Journal de résidence

Je voulais écrire quelques mots sur la résidence d’écriture à Villepinte, raconter ma rencontre des enfants, décrire le projet d’écriture et son évolution...
Je me retrouve à Tours, confiné, (et même mis en quarantaine...) un peu sidéré par cette situation et pas très en état d’écrire...
Je reviendrai sur la rencontre des enfants la semaine précédant le confinement et cette découverte d’un âge inconnu, les premières discussions que nous avons pu avoir, ce que nous avons partagé avec eux...
Mais aujourd’hui c’est seulement cette étrange situation que je voulais raconter.
J’ai l’impression d’être hors du temps, ou du moins dans un temps inconnu et élastique, indéfini, qui devrait nous inciter à la création et à l’action.
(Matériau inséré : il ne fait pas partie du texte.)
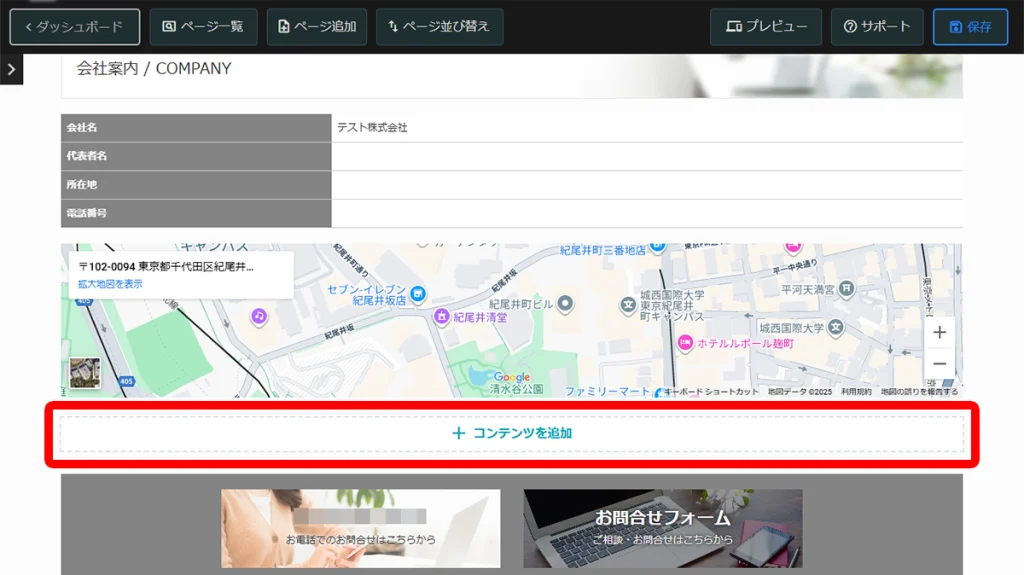1024x575 pixels.
Task: Add content via コンテンツを追加
Action: (512, 434)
Et pourtant tout semble tellement étrange et décalé, insignifiant, dérisoire que même en s’y obligeant, l’écriture elle-même perd de sa nécessité, de son évidence, peut-être même de ce qui la rend possible : une forme d’innocence, de légèreté.
Ecrire sur la très petite enfance, sur la force de vie de ces petits, sur la naissance du langage et de l’identité, quand tout est encore possible, paraît d’une telle inactualité aujourd’hui qu’on en vient à douter de sa pertinence.
J’essaie d’écrire par "bouffées d’enfance", dans le souvenir de cet état d’enfance qui traverse les âges et les temps. Mais entouré par cette actualité je reste interdit.
Je me remets aussi de trois jours passés au lit, épuisé, terrassé probablement par ce virus qui se balade en région parisienne depuis des semaines et que nous avons sans doute croisé à Villepinte... Cela va beaucoup mieux et Vincent et moi n’avons eu que des symptômes légers, à part cette fatigue brutale et immense qui a disparu en quelques jours.
J’écrirai donc ces prochains jours de chez moi, loin des enfants et de leur énergie, dans le souvenir des quelques mots que nous avons échangés.
C’est sans doute la résidence la plus étrange que je vis, qui va devoir aussi s’étirer dans le temps, dans l’attente du retour à la normale, des retrouvailles avec l’équipe de la compagnie Issue de secours et du bonheur de revoir les enfants.